Imagine a 'twitter like' service where a user submits a post, which is then read by many (hundreds, thousands, or more) users.
My question is regarding the best way to architect the cache & database to optimize for quick access & many reads, but still keep the historical data so that users may (if they want) see older posts. The assumption here is that 90% of users would only be interested in the new stuff, and that the old stuff will get accessed occasionally. The other assumption here is that we want to optimize for the 90%, and its ok if the older 10% take a little longer to retrieve.
With this in mind, my research seems to strongly point in the direction of using a cache for the 90%, and then to also store the posts in another longer-term persistent system. So my idea thus far is to use Redis for the cache. The advantages is that Redis is very fast, and also it has built in pub/sub which would be perfect for publishing posts to many people. And then I was considering using MongoDB as a more permanent data store to store the same posts which will be accessed as they expire off of Redis.
1. Does this architecture hold water? Is there a better way to do this?
2. Regarding the mechanism for storing posts in both the Redis & MongoDB, I was thinking about having the app do 2 writes: 1st - write to Redis, it then is immediately available for the subscribers. 2nd - after successfully storing to Redis, write to MongoDB immediately. Is this the best way to do it? Should I instead have Redis push the expired posts to MongoDB itself? I thought about this, but I couldn't find much information on pushing to MongoDB from Redis directly.
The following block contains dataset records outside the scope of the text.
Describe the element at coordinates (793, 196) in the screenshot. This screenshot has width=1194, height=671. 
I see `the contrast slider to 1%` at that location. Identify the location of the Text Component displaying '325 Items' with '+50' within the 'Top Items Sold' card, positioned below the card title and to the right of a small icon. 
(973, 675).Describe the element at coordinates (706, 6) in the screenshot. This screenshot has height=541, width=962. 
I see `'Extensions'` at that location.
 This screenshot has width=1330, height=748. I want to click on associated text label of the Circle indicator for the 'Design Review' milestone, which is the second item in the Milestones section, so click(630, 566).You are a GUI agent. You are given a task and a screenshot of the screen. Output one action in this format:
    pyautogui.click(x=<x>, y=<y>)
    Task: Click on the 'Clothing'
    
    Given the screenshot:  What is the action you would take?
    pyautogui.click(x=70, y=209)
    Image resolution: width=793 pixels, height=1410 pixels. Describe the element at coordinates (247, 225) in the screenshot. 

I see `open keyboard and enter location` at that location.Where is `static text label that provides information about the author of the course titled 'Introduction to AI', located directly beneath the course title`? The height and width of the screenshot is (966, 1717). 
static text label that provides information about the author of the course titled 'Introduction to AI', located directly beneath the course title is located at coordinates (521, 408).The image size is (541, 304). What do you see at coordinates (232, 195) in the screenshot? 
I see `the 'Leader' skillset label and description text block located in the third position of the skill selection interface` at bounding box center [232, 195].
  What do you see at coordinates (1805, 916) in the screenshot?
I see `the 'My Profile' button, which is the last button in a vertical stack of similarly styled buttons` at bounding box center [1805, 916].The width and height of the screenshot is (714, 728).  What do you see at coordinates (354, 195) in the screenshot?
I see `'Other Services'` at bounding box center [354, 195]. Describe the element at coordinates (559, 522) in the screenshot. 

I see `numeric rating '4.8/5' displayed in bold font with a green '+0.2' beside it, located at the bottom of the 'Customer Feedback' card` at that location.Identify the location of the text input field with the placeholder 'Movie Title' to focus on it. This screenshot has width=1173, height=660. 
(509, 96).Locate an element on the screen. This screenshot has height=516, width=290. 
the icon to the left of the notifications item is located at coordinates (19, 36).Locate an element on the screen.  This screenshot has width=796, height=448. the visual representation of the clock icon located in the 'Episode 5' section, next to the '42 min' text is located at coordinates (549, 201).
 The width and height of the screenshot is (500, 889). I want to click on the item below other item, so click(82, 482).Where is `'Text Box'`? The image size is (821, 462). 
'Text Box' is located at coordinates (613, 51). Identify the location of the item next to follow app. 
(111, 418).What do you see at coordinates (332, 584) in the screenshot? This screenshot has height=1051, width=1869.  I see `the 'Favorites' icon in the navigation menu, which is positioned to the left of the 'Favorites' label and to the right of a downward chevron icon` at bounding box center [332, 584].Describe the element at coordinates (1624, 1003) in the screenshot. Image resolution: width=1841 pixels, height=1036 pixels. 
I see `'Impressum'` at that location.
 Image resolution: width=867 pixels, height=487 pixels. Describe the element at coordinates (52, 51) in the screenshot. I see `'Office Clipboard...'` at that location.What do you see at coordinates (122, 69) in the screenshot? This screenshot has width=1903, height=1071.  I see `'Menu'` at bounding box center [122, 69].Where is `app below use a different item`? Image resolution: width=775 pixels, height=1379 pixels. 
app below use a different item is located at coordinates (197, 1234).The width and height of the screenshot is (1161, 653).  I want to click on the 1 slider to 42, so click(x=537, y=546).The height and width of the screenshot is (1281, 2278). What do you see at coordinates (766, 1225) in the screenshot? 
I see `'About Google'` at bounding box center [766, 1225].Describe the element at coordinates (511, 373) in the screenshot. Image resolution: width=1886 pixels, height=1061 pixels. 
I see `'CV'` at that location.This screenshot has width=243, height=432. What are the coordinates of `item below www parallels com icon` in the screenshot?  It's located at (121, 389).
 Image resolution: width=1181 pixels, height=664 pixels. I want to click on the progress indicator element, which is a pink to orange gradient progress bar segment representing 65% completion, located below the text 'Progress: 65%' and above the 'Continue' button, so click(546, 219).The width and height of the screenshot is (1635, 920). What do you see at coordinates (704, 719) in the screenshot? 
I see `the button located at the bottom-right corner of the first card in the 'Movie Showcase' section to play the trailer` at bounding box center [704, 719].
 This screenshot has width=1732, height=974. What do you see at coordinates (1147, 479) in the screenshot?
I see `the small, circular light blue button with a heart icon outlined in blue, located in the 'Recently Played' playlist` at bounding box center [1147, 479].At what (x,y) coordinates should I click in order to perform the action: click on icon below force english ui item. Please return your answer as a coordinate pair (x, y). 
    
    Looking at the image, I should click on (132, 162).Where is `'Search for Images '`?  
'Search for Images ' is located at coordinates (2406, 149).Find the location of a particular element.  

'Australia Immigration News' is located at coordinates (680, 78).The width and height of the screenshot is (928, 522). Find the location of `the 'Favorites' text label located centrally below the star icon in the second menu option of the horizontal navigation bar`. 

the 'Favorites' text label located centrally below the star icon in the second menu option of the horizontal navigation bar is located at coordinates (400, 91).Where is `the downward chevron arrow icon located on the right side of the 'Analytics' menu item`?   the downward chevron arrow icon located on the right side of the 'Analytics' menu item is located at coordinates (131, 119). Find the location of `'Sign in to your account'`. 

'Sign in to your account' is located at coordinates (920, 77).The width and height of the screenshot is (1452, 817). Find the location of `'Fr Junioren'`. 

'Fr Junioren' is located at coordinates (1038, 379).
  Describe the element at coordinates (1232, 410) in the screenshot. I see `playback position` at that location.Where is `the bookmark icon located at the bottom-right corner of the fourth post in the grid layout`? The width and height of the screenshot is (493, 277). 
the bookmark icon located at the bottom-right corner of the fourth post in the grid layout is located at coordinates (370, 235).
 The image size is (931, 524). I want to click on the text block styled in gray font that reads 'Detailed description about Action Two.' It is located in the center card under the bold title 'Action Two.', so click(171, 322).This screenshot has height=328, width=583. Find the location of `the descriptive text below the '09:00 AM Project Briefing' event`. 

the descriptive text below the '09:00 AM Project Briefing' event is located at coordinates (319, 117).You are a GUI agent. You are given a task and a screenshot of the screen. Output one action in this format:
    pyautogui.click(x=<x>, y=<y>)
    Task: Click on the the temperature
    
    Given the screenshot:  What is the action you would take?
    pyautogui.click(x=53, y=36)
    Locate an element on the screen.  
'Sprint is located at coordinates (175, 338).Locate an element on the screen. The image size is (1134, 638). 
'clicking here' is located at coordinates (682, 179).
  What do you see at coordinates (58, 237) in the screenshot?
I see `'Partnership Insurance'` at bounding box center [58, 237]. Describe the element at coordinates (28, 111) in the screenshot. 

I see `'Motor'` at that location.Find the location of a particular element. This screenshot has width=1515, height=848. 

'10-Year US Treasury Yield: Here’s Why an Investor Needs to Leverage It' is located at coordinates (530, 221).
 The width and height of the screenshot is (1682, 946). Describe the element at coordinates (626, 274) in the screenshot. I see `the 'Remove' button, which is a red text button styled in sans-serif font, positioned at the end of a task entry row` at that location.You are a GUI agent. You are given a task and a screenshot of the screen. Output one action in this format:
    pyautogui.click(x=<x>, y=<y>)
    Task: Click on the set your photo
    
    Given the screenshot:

It is actually sensible to associate Redis and MongoDB: they are good team players. You will find more information here:
One critical point is the resiliency level you need. Both Redis and MongoDB can be configured to achieve an acceptable level of resiliency, and these considerations should be discussed at design time. Also, it may put constraint on the deployment options: if you want master/slave replication for both Redis and MongoDB you need at least 4 boxes (Redis and MongoDB should not be deployed on the same machine).
Now, it may be a bit simpler to keep Redis for queuing, pub/sub, etc ... and store the user data in MongoDB only. Rationale is you do not have to design similar data access paths (the difficult part of this job) for two stores featuring different paradigms. Also, MongoDB has built-in horizontal scalability (replica sets, auto-sharding, etc ...) while Redis has only do-it-yourself scalability.
Regarding the second question, writing to both stores would be the easiest way to do it. There is no built-in feature to replicate Redis activity to MongoDB. Designing a daemon listening to a Redis queue (where activity would be posted) and writing to MongoDB is not that hard though.